Maryland's State House Trust Board reportedly voted by email Wednesday to have the statue of Taney, the Supreme Court justice who authored the court's Dred Scott decision, removed. Maryland Gov. Larry Hogan, who just two years ago argued that removing controversial Confederate-era monuments was going "too far," supported the board's decision.
"While we cannot hide from our history — nor should we — the time has come to make clear the difference between properly acknowledging our past and glorifying the darkest chapters of our history," Gov. Hogan said in a statement released earlier this week. "With that in mind, I believe removing the Justice Roger B. Taney statue from the State House grounds is the right thing to do."

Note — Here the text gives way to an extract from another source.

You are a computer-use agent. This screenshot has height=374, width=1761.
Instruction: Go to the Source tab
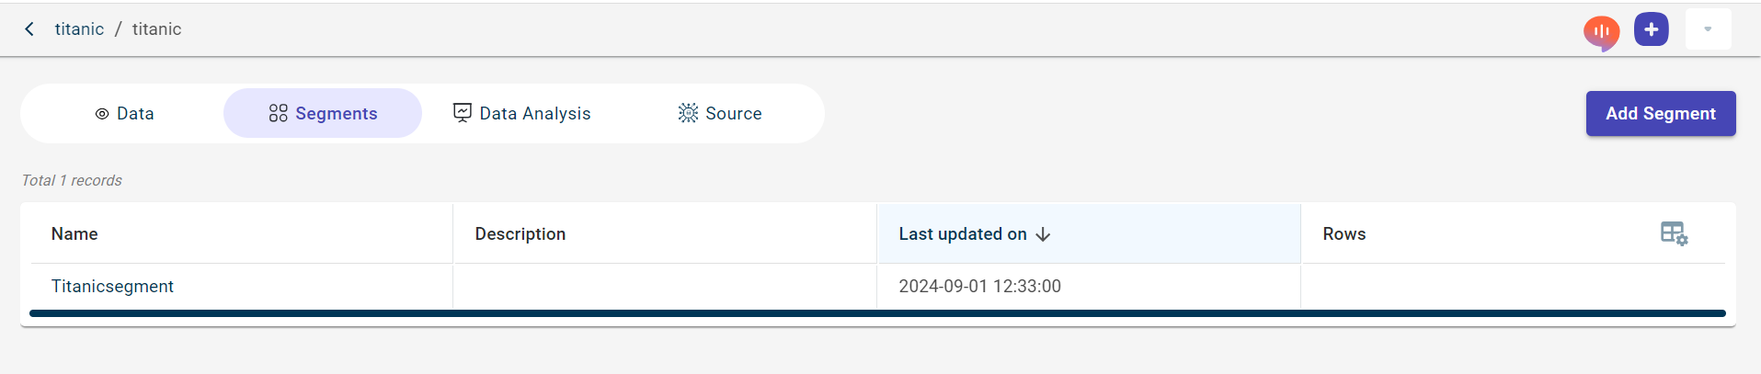[720, 114]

When Maryland recalled Sons of Confederate Veterans license plates from use in 2015, Hogan had said he was not interested in continuing to review and remove additional Confederate-era monuments and symbols, equating such actions to "political correctness run amok."
Recently, however, a spokesperson for Gov. Hogan told the Washington Post his feelings about removing the Taney statue — something civil rights activists had long called for — had been changed by what happened in Charlottesville. The spokesperson said Hogan had been "disgusted" by the violent and deadly events that unfolded in Charlottesville last weekend and "rightly concluded that these memorials have become a rallying point for white supremacists and bigots." Hogan's spokesperson went on to say the governor "believes that their presence on prominent public land was sending a confusing and ultimately inappropriate message."
Using a crane, workers removed the Taney statue from its base sometime around 2 a.m. Friday. According to the Associated Press, the statue of Taney had been sitting on the grounds of the Maryland State House for 145 years.
But the decision to remove the Taney statue quickly and quietly has spurred criticism from some. In a letter to the governor, Maryland Senate President Thomas V. Mike Miller Jr. rebuked Hogan for not holding a public hearing about the statue before the Trust Board voted and defended Taney's service in State and National offices while arguing his legacy is more complicated and nuanced than the Dred Scott decision.
The Maryland State House isn't the only place where monuments honoring Taney, a Maryland native, have been removed recently. Baltimore Mayor Catherine Pugh had a 130-year-old statue of Taney removed from Mount Vernon Place in Baltimore following a recommendation from a city commission.